* [REQUIRED TASK]: Count the lines in the items below that contain the word "Select", and reply with that number only.

* BEGIN PROVIDED DATA *

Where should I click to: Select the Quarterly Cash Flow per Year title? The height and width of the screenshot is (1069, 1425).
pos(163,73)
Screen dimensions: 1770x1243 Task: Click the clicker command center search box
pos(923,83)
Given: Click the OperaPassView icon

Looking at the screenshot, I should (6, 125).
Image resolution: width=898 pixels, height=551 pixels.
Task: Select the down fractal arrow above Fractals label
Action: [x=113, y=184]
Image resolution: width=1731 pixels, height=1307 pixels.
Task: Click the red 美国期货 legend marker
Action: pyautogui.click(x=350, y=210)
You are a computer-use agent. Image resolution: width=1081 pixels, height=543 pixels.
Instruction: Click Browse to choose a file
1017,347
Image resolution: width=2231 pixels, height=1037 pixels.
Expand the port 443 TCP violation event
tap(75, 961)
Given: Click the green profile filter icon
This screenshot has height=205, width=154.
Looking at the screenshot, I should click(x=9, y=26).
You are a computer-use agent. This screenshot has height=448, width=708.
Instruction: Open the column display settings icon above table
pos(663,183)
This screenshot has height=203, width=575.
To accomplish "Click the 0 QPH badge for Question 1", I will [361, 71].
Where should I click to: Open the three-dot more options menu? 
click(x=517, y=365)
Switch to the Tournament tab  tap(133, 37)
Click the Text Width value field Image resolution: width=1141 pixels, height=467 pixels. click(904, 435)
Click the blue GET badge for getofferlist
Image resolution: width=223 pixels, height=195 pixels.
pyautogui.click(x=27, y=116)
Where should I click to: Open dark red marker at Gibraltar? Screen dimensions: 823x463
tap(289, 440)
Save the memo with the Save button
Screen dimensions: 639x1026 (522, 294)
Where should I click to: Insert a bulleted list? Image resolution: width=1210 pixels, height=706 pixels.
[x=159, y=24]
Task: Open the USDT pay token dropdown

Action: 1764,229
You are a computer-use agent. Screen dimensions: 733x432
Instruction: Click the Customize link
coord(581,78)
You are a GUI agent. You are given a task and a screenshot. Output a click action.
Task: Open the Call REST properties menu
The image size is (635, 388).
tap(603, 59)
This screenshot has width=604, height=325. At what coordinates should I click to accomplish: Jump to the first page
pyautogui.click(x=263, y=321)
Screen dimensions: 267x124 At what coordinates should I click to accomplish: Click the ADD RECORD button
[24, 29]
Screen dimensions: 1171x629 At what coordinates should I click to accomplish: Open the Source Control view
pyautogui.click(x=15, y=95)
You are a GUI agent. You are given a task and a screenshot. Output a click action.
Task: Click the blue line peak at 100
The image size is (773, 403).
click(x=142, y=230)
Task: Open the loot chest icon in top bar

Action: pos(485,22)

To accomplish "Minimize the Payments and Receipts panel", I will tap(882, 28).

* END PROVIDED DATA *

* [OUTPUT FOR THIS TASK]: 2